In plaats van de artikelen 5:3, tweede en derde lid, en 5:8, vierde lid, van de wet wordt dit artikel toegepast.
2.
De werkgever organiseert de arbeid zodanig, dat de werknemer een dagelijkse onafgebroken rusttijd heeft van:
- a.
ten minste 12 uren in elke aaneengesloten periode van 24 uren indien de rusttijd in de normale woonplaats kan worden doorgebracht;
- b.
ten minste 8 uren in elke aaneengesloten periode van 24 uren indien de rusttijd niet in de normale woonplaats kan worden doorgebracht.
3.
De rusttijd, bedoeld in het tweede lid, onder a, mag gedurende een periode van 7 maal 24 uren eenmaal worden ingekort tot ten minste 9 uren, mits de tijd waarmee deze rusttijd is ingekort, wordt toegevoegd aan de eerstvolgende rusttijd die in de normale woonplaats kan worden doorgebracht.
4.
De rusttijd die in de normale woonplaats kan worden doorgebracht, wordt niet aanzienlijk ingekort indien deze wordt voorafgegaan en wordt gevolgd door een rusttijd die niet in de normale woonplaats kan worden doorgebracht.
5.
De werknemer heeft na een dagelijkse onafgebroken rusttijd die niet in de normale woonplaats kan worden doorgebracht een dagelijkse onafgebroken rusttijd die in de normale woonplaats kan worden doorgebracht.
6.
Bij collectieve regeling kan, met inachtneming van het zevende lid, van het vijfde lid worden afgeweken.
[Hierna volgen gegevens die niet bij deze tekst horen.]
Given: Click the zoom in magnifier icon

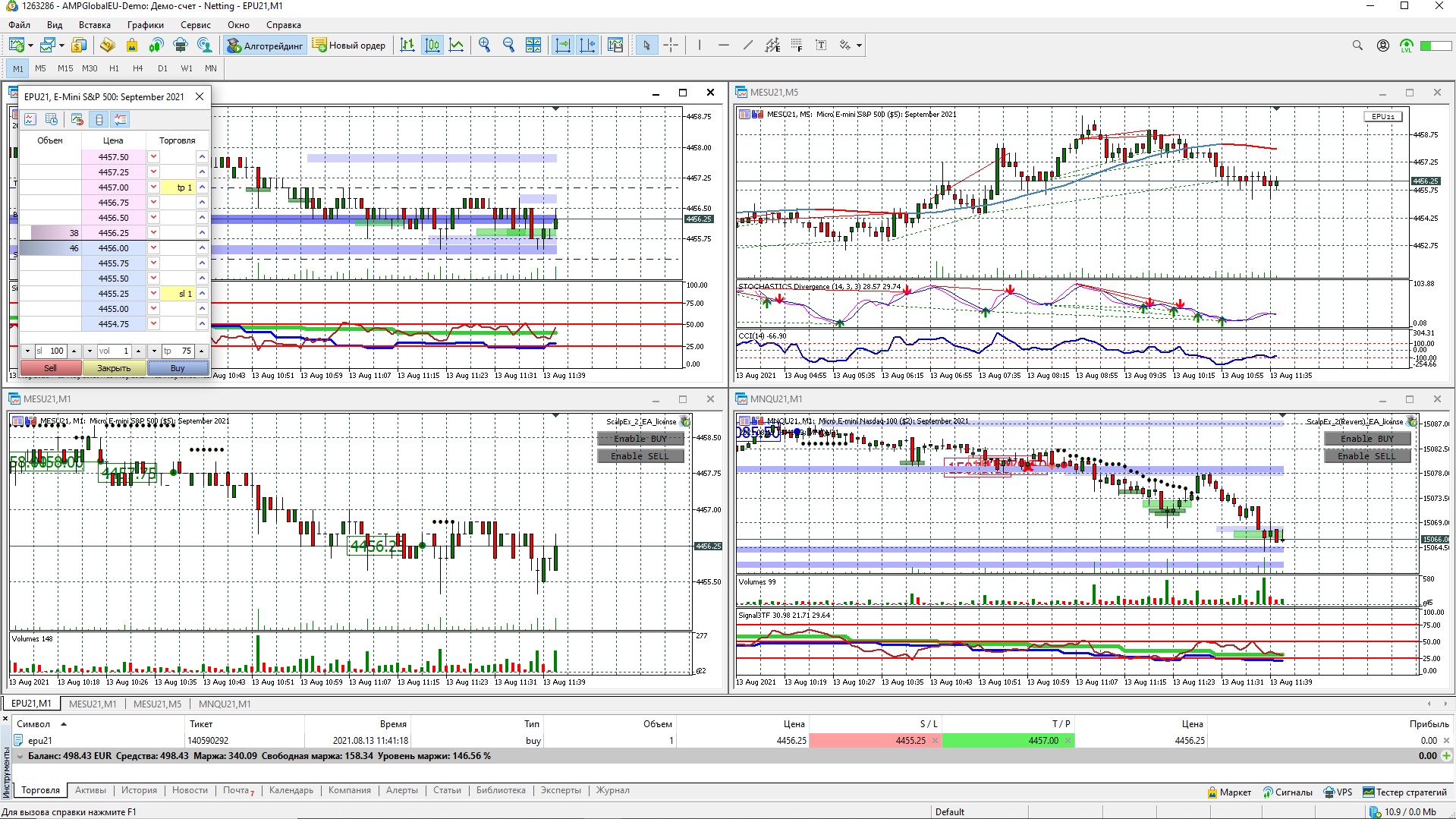Looking at the screenshot, I should (x=484, y=46).
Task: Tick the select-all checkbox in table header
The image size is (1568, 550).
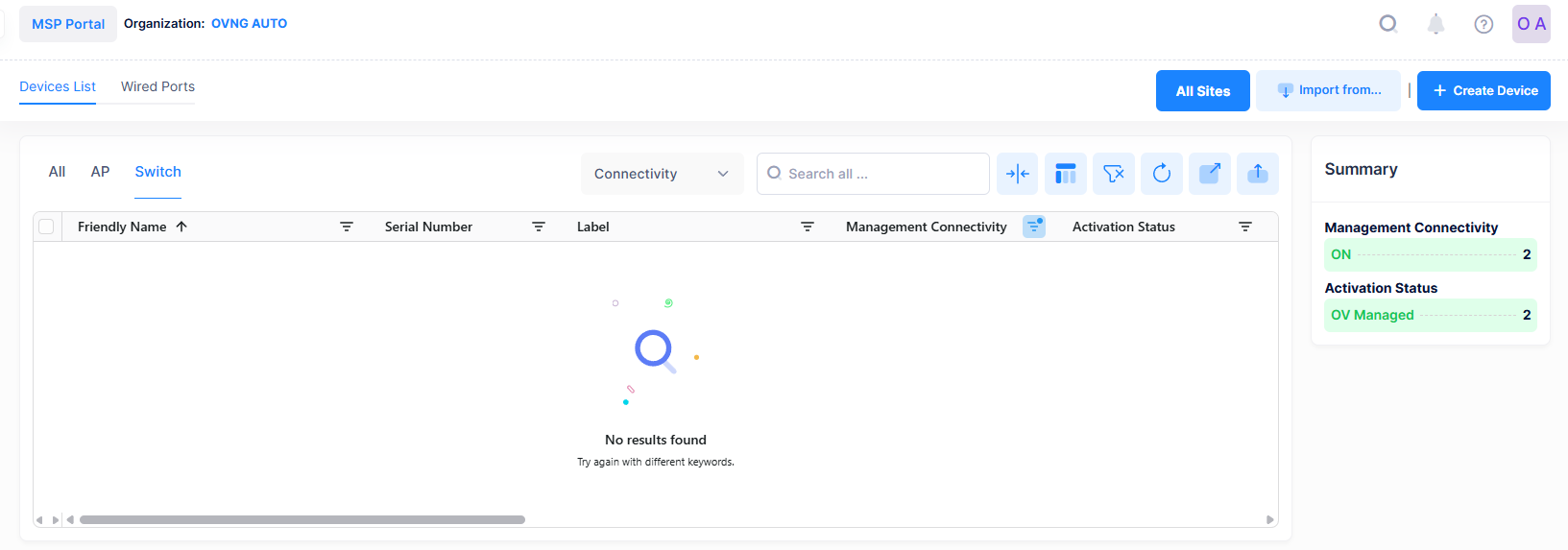Action: (x=46, y=227)
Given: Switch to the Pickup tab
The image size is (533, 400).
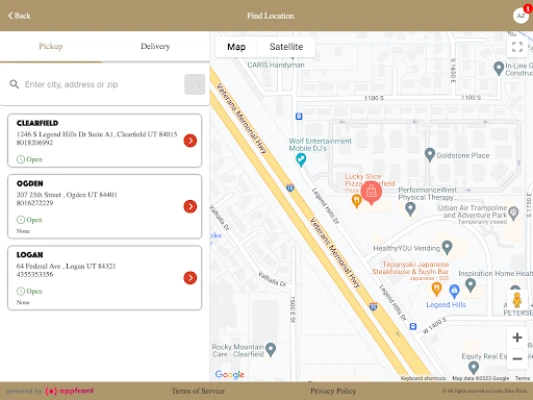Looking at the screenshot, I should (51, 47).
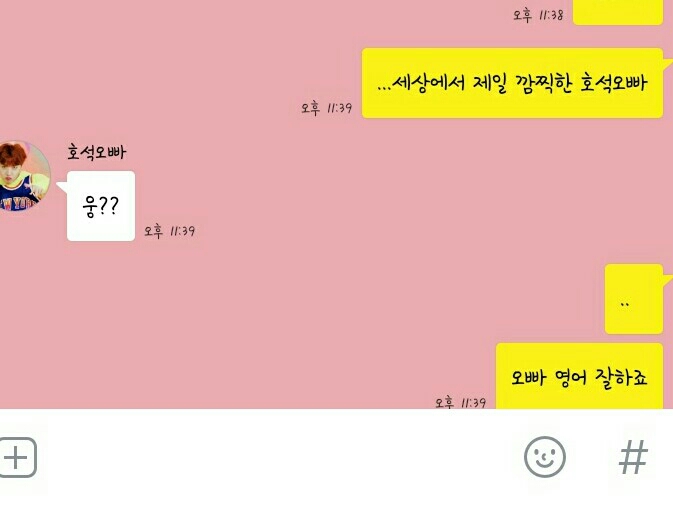The image size is (673, 505).
Task: Tap the timestamp beside the 웅?? message
Action: pos(170,231)
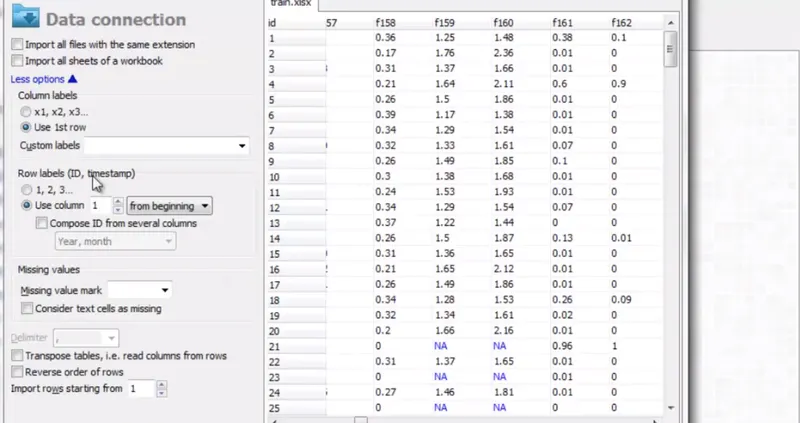Enable Compose ID from several columns
The width and height of the screenshot is (800, 423).
tap(42, 223)
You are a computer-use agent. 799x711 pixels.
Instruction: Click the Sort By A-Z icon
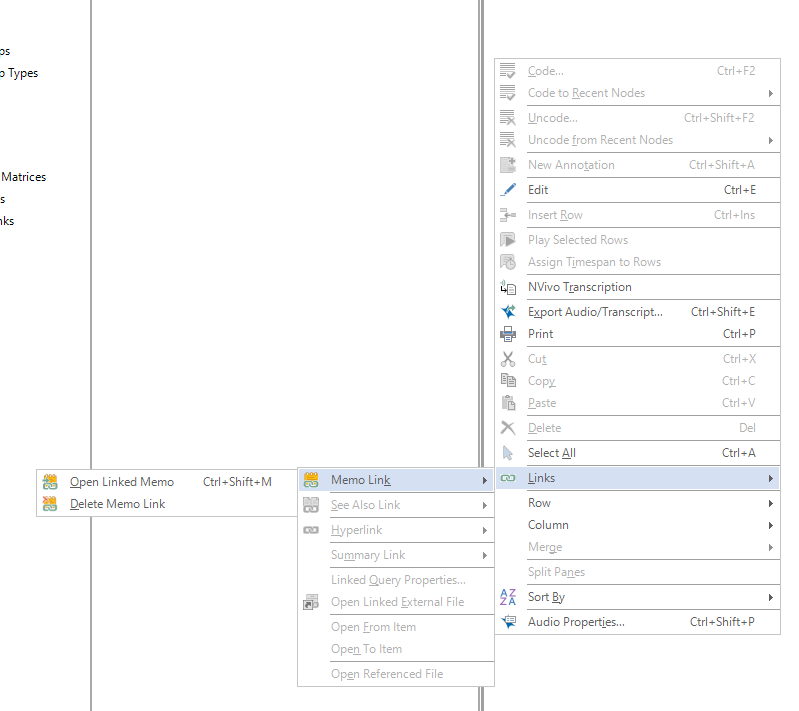tap(508, 597)
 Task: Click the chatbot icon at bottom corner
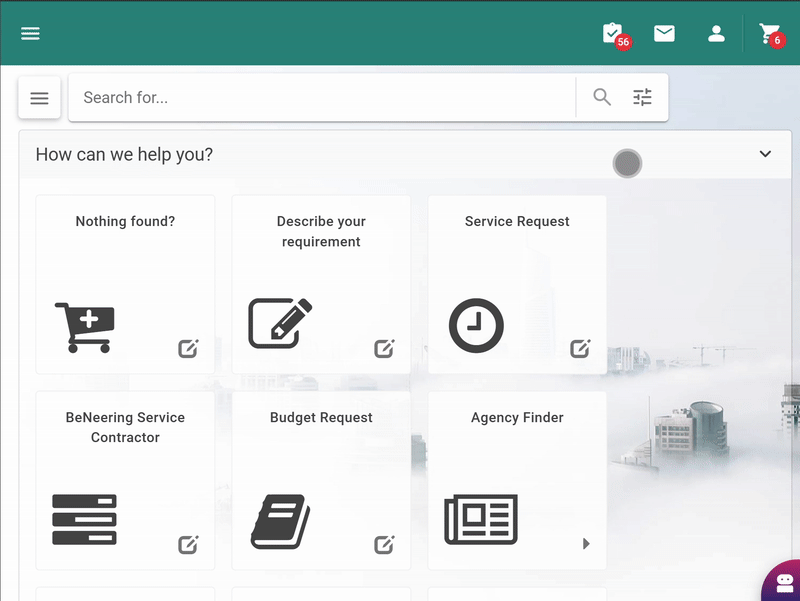pyautogui.click(x=782, y=584)
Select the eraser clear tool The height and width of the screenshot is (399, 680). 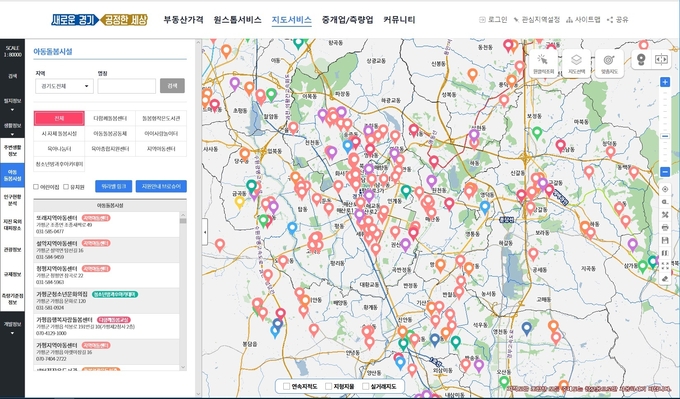pyautogui.click(x=665, y=279)
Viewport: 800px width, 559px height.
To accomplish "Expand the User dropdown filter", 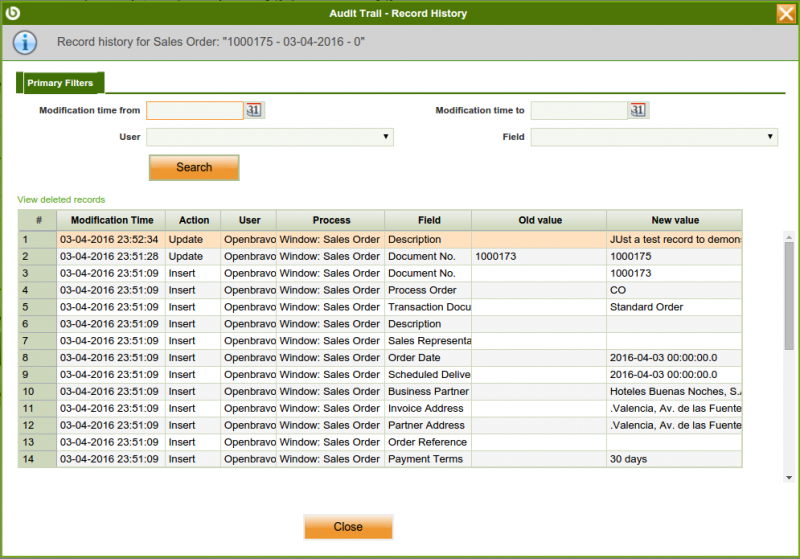I will click(270, 137).
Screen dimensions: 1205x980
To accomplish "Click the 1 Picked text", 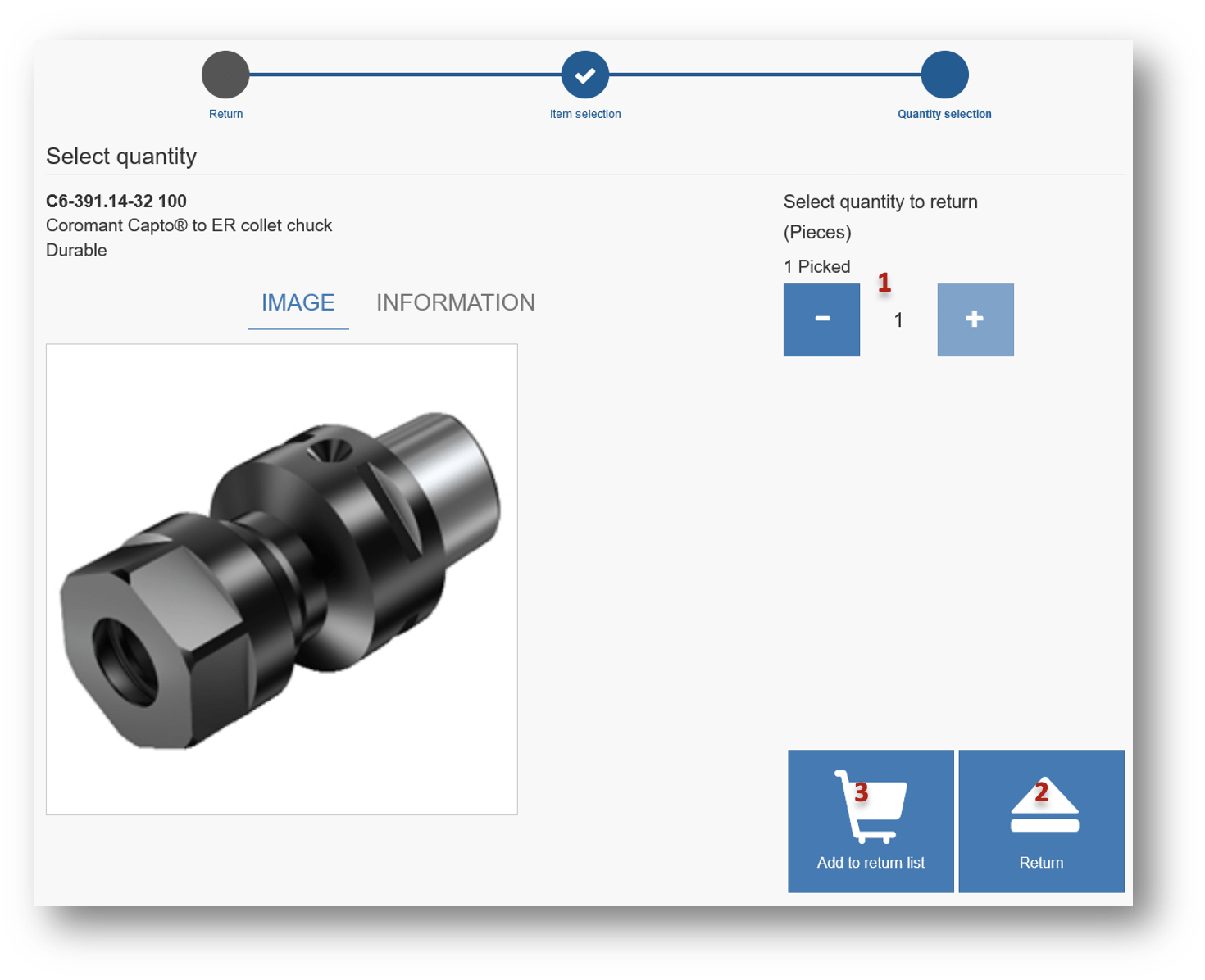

Elk beding waarbij op andere wijze wordt afgeweken van het vijfde lid, is nietig.
7.
De werkgever organiseert de arbeid zodanig, dat de werknemer ten hoogste 2 achtereenvolgende dagelijkse onafgebroken rusttijden heeft die niet in de normale woonplaats kunnen worden doorgebracht.
8.
De in het tweede lid bedoelde periode vangt aan op het eerste tijdstip van de dag, waarop de werknemer een dienst als bedoeld in artikel 3.1:1 verricht.